## Text
_ _ _ _ _ _ _
400px-ab_pruningsvg1

The figure above is a simple representation of the minimax algorithm in a typical game using a tree. The tree is made up of different parts. We have rows labelled “MAX” and “MIN”, and this will help explain the process. In the row labelled “MAX”, the algorithm checks all nodes and finds out which node has the highest heuristic (i.e. number on the node), then returns it to the parent node. In the case of the “MIN” row, the algorithm does the same check but this time returns the least heuristic to the parent. For instance, the first row for MAX from the bottom has different values. Let’s take the children 7, 4 and 5. The least among these is 4 so in the next row, that is MIN, the algorithm returns 4 recursively and this is done till it gets to the root, taking into consideration the MAX row as well.

Basically, these were the main components for my project. Breaking it further, my project was divided into 3 milestones:

  1. Implement the minimax algorithm.
  2. Implement the wavefront algorithm.
  3. Combine the two algorithms mentioned above into one program.

Each milestone had a duration and it lasted at least one week before the final day of presentation. So work had to commence immediately the project and its milestones were clear.
_ _ _ _ _ _ _
## Provided records

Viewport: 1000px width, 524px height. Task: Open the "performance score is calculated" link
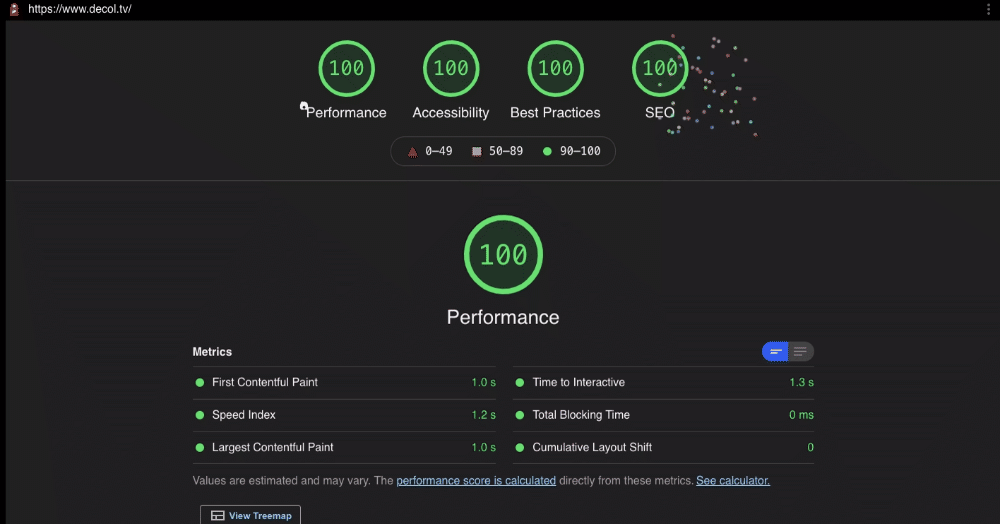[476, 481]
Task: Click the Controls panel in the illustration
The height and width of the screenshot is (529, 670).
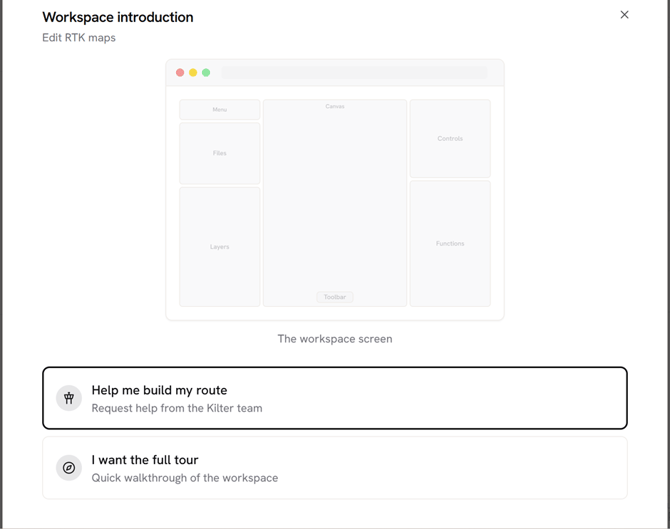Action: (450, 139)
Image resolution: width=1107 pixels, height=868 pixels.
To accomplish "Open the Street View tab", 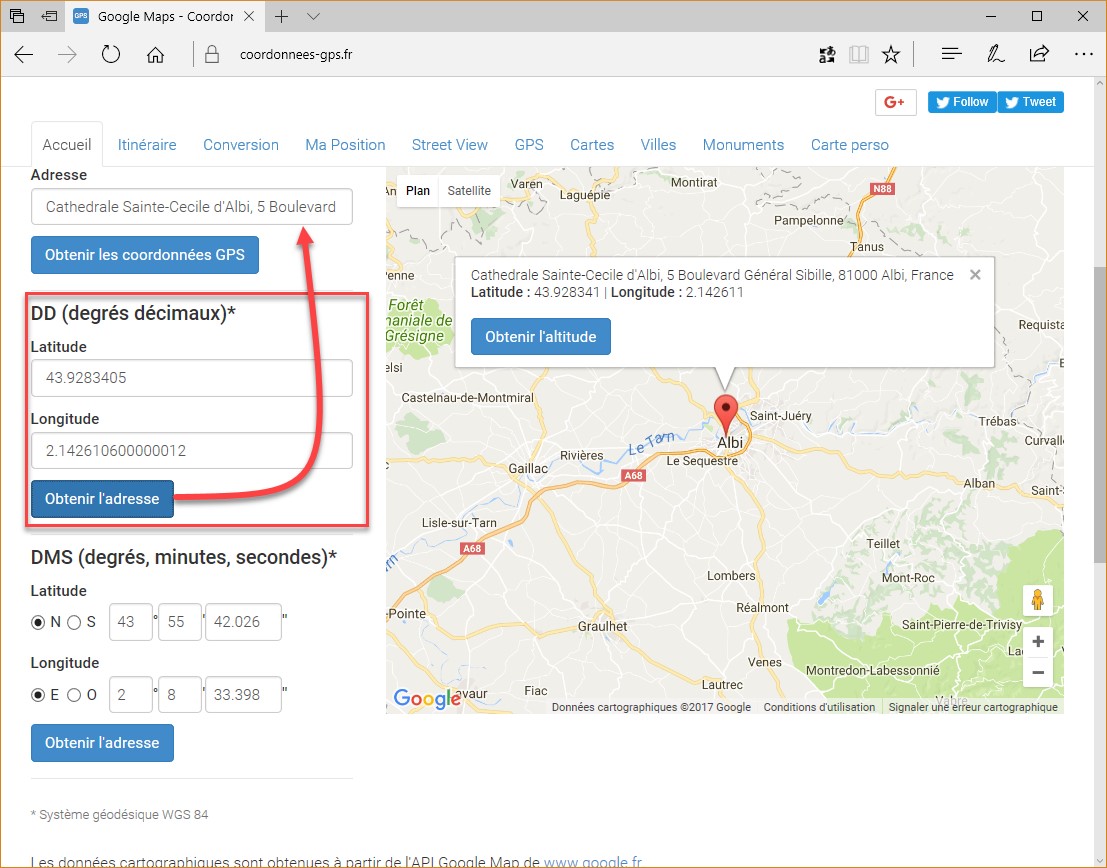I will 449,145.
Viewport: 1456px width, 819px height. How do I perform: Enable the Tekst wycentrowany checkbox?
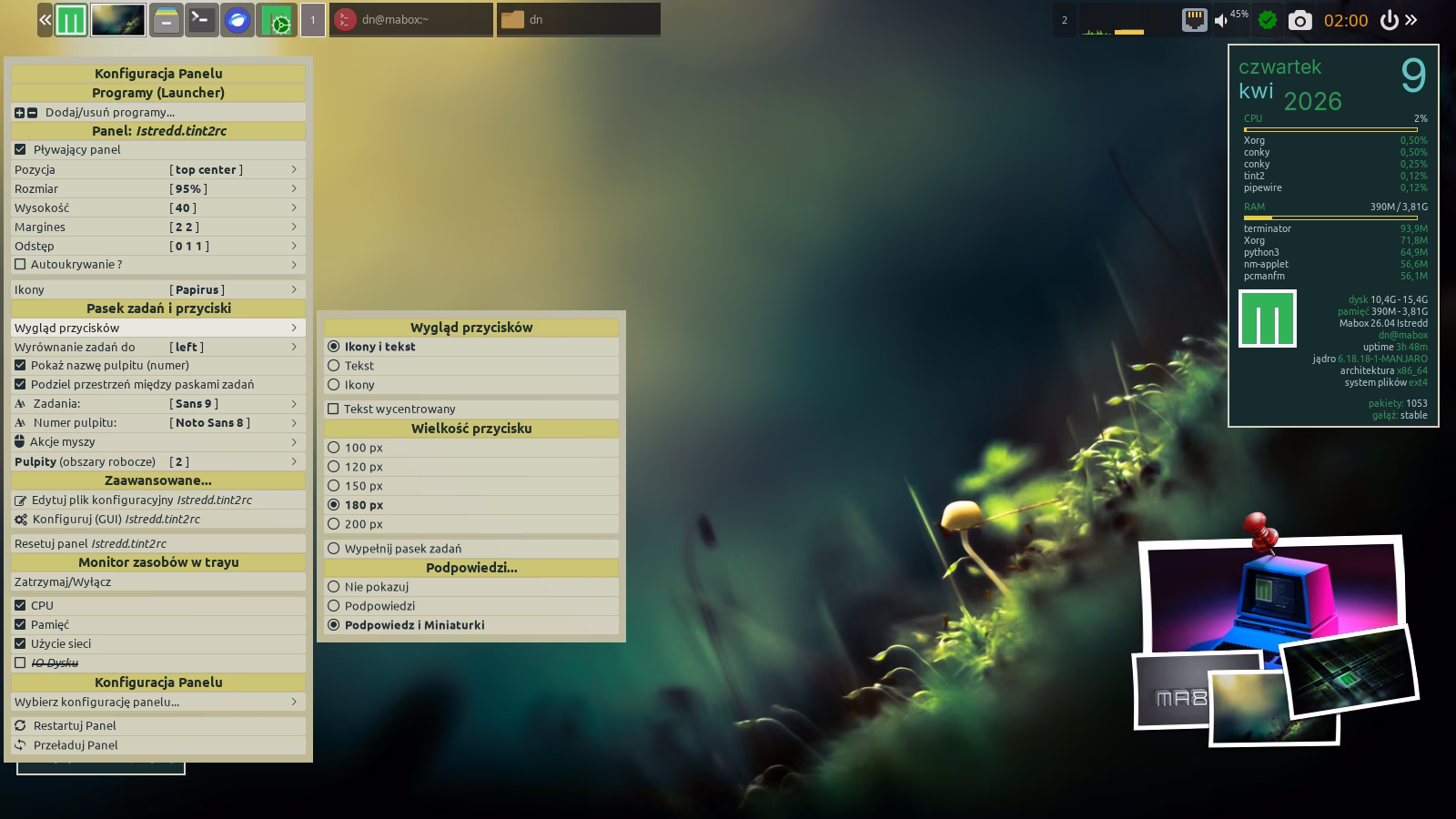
_ _ _ _ _ _ _
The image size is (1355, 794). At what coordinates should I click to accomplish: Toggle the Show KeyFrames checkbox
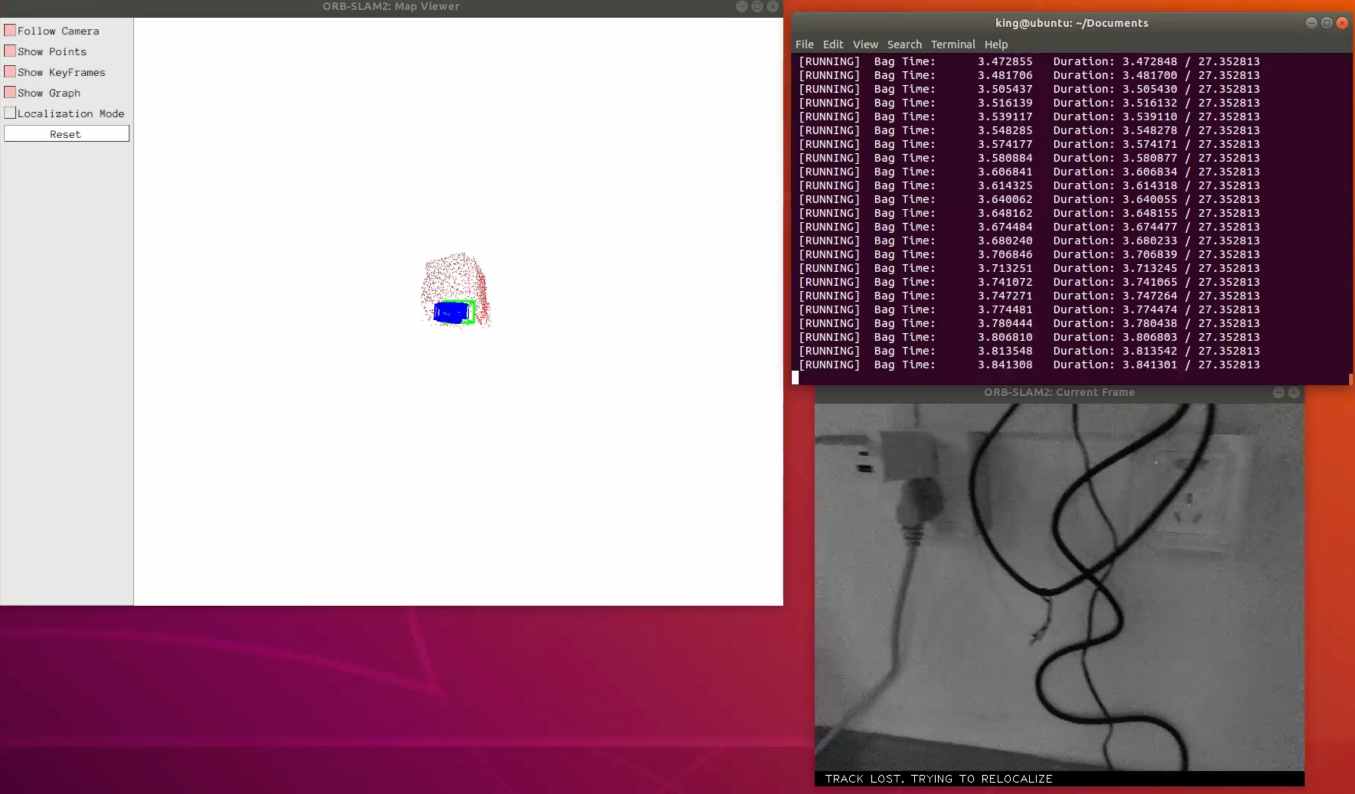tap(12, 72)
_ _ _ _ _ _ _
## Stated problem A
In the minimax text, what value does the algorithm pass back to the parent node from a row labelled "MIN"?
## Stated problem B
Summarize the minimax text in two sentences.

## Reply A
The least heuristic, meaning the smallest number among the nodes.

## Reply B
A tree figure shows how the minimax algorithm works: at "MAX" rows it returns the highest node value to the parent, and at "MIN" rows it returns the lowest, repeating this up to the root. The writer's project had three milestones, each lasting at least one week before the presentation day: implementing minimax, implementing the wavefront algorithm, and combining the two into one program.